Extrait du document >>
────

L’arrêt de la cour d’appel de Riom s’inscrit dans la protection des héritiers réservataires contre des créances susceptibles d’entamer leurs droits successoraux. Le défunt avait consenti une donation en usufruit universel à son épouse. Les enfants issus du premier lit se trouvent donc nus-propriétaires de l’ensemble des biens successoraux. La reconnaissance d’une créance de 254 000 euros au profit du conjoint survivant aurait diminué d’autant l’actif net de la succession. Cette créance aurait été prélevée avant tout partage et avant toute attribution aux réservataires. Son annulation préserve l’intégralité de l’actif successoral au bénéfice des nus-propriétaires.

La cour d’appel de Riom manifeste une exigence de preuve stricte qui s’explique par la situation particulière des parties. Le conjoint survivant dispose déjà de l’usufruit universel de la succession. Il occupe le bien immobilier litigieux. La reconnaissance d’une créance supplémentaire de 254 000 euros aurait conféré à ce conjoint un avantage considérable au détriment des enfants du premier lit. Sans remettre en cause le principe des créances entre époux, la cour rappelle que leur preuve doit satisfaire aux exigences du droit commun. L’article 1353 du code civil impose à celui qui se prévaut d’une obligation d’en rapporter la preuve. Cette charge probatoire ne saurait être allégée au motif de la qualité de conjoint survivant.

────

Liste des entrées >>
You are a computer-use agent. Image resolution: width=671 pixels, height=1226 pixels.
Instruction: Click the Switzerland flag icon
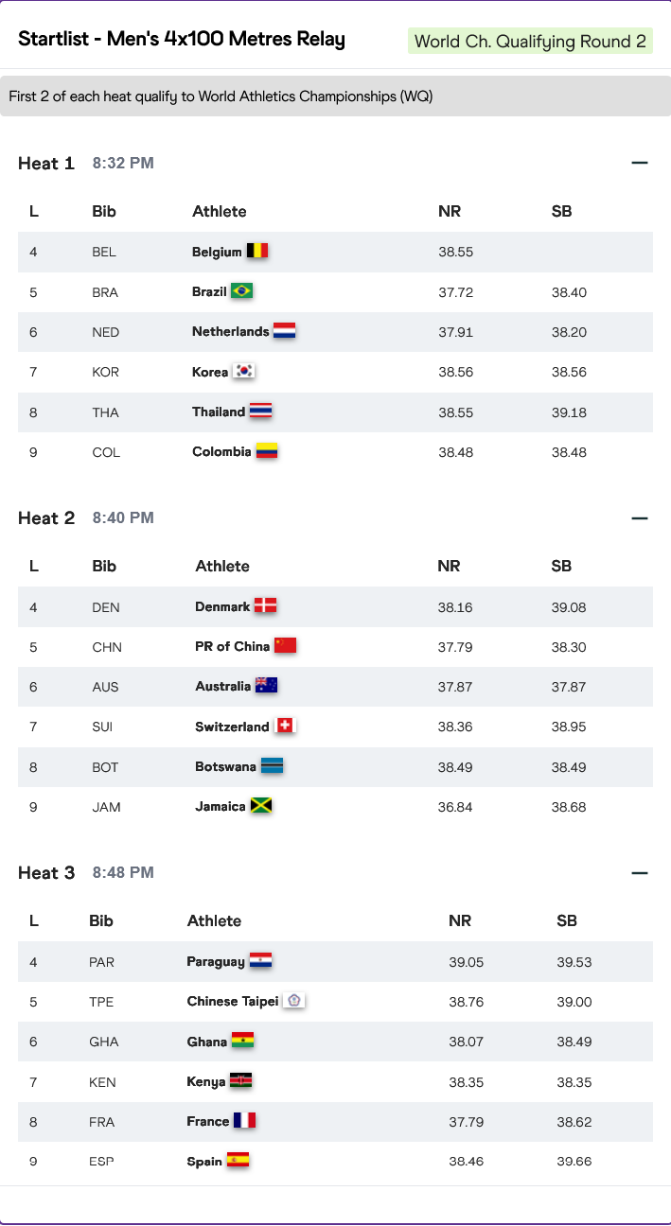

────

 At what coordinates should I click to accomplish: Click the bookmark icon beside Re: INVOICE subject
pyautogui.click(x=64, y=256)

────

Consigne >> Poursuivez l'extrait consacré à l'arrêt de la cour d'appel de Riom sur la créance revendiquée par le conjoint survivant, en reprenant après sa dernière phrase.

Résultat ci-dessous >>
L’annulation prononcée par la cour produit un effet absolu. Les documents du 24 octobre 2005 et du 26 septembre 2012 sont annulés en ce qu’ils « n’expriment pas avec les conditions suffisantes de rigueur, de crédibilité et de force probatoire l’effet de créances entre époux ». Cette formulation condamne tant la forme que le fond des documents litigieux. La cour écarte également comme inutile la demande subsidiaire d’inopposabilité formée par les appelants. L’annulation rend sans objet cette demande additionnelle.

B. La portée de l’exigence probatoire en matière de créances entre époux séparés de biens

L’arrêt de la cour d’appel de Riom du 24 juin 2025 pose une exigence de rigueur probatoire qui mérite d’être soulignée. En régime de séparation de biens, chaque époux conserve la propriété et l’administration de ses biens personnels. Les créances entre époux naissent lorsque l’un finance une dépense qui profite à l’autre ou à son patrimoine. La preuve de ces créances obéit au droit commun de la preuve des obligations. La cour rappelle qu’un écrit sous seing privé produit en simple copie ne suffit pas lorsque les originaux auraient pu être communiqués. Elle exige en outre une traçabilité des flux financiers permettant de vérifier l’affectation réelle des fonds allégués.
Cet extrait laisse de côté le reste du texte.